ИСХОДНЫЙ ТЕКСТ:
..........

Однако помянуть об экзотике у Гумилева, чтобы лишний раз отметить вполне умеренный характер ее на фоне общемодернистских тематических исканий, все-таки приходится, ибо даже такой тонкий критик, как С. Я. Лурье, пытаясь "разоблачить" содержательную скудость гумилевской поэзии, вновь указывает на экзотику Гумилева как на нечто настолько оригинальнопритягательное, что само по себе искупает в глазах читателей все содержательные огрехи: "Научные работники цитировали при благоприятном случае стихи о пиратах и конквистадорах с таким же детским удовольствием, с каким бесстрашные любители переписывали их в заветные тетрадки. […] Получался убедительный образ инфантильного искателя опасных приключений, охотника поиграть со смертью в поддавки, между годами этой бессмысленной игры сочинявшего нарядные стихи для "сильных, веселых и злых"…" (Лурье С. Я. Помилование // Ахматовский сборник 1. Париж, 1989. С. 249). "Он был книжным мальчиком, - о том же, но более добродушно пишет А. Чернов. - Его "Капитаны" (конечно, первая их часть) написаны так, словно это он сам рвал из-за пояса пистолет, и потом десятки тысяч мальчишек плакали не о "времени большевиков", а - какие там девчонки! - о золоте с кружев, "с розоватых брабантских манжет". И пионерский галстук был не помехой. Его изысканный жираф легко перешагивал через два континента, и шепот "послушай, послушай!.." звучал громче набата двух войн" (Чернов А. Звездный круг Гумилева // Лит. газета. 1996. 4 сентября № 36 (5618). С. 6).
Приходится опять обратить внимание на то, что если бы советские "научные работники" и "бесстрашные любители" просто соскучились по "стихам о пиратах и конквистадорах", то им не нужно было бы рисковать в лучшем случае репутацией политически благонадежного, в худшем - свободой и головой, связываясь с запрещенными текстами, а следовало бы попросту обратиться к стихотворениям совершенно разрешенного Брюсова или терпимого цензурой Бальмонта и найти у них такие экзотические пласты и в таком количестве, что в сравнении с ними невинные гумилевские экзотические фантазии кажутся детским лепетом. А если кто-либо из любителей стосковался бы в советское время по "сильным, злым и веселым" людям, то можно было бы просто пойти в ближайшую библиотеку и, без всякой крамолы, более того, даже и без очереди, взять сборник рассказов великого пролетарского писателя Максима Горького и читать про тех людей сколько душе угодно…
Итак, мы видели, что не особенности биографии, не поэтическое мастерство, не экзотические темы сами по себе обусловили "феномен Гумилева" в русской культуре XX века.
Но что же тогда нам остается?
V
Остается предположить, что Гумилев дорог своим читателям не как "бывалый" человек, путешественник, воин, заговорщик, не как учитель стихосложения и даже не как занимательный рассказчик "веселых сказок таинственных стран". Все это по-своему прекрасно, интересно, ярко, неповторимо в Гумилеве, но… не это главное.

..........

ФРАГМЕНТЫ ДАННЫХ:

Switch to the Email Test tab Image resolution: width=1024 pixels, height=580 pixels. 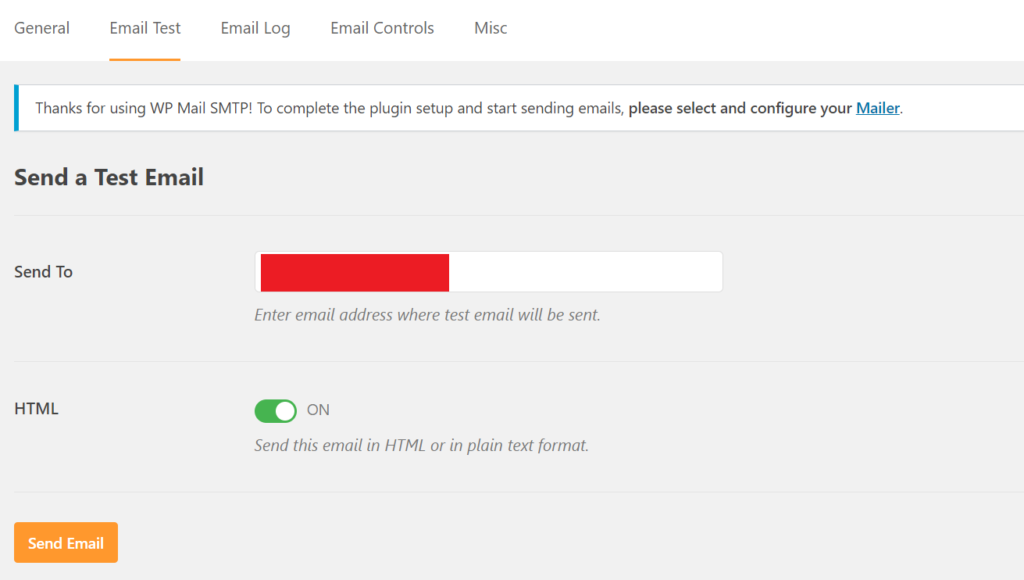(x=144, y=28)
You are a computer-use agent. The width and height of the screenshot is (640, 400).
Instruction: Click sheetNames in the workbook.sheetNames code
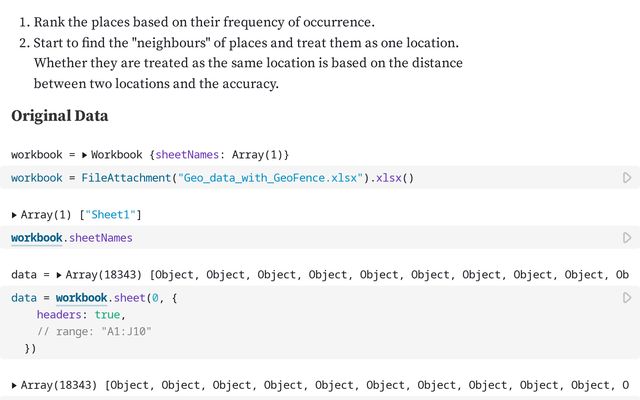[x=100, y=238]
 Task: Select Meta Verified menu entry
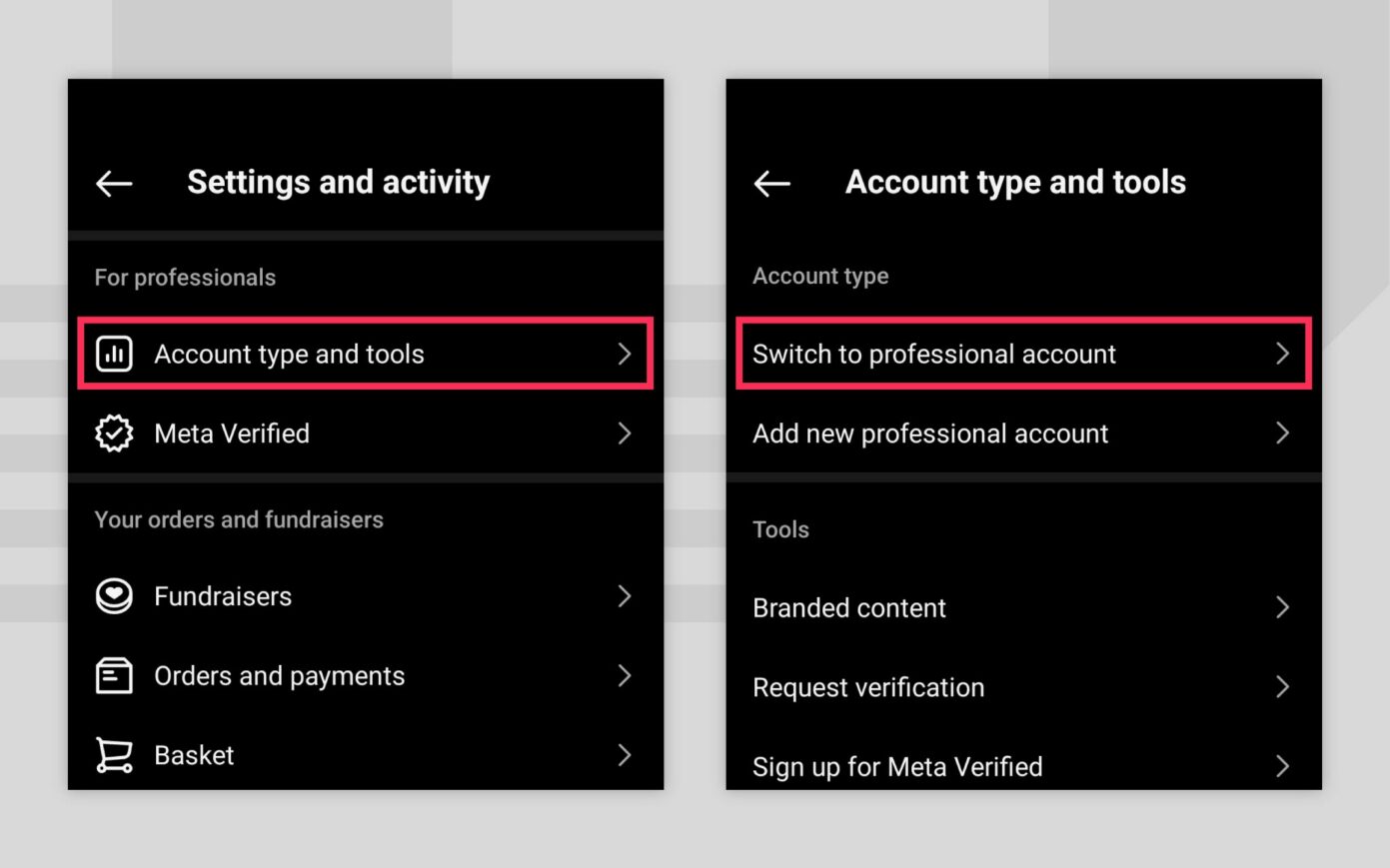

..........

ЗАДАНИЕ:
Перепишите дословно отрывок из текста о Гумилеве, начиная со слов "Но что же тогда" и заканчивая словами "не это главное.".

РЕШЕНИЕ ЗАДАНИЯ:
Но что же тогда нам остается?
V
Остается предположить, что Гумилев дорог своим читателям не как "бывалый" человек, путешественник, воин, заговорщик, не как учитель стихосложения и даже не как занимательный рассказчик "веселых сказок таинственных стран". Все это по-своему прекрасно, интересно, ярко, неповторимо в Гумилеве, но… не это главное.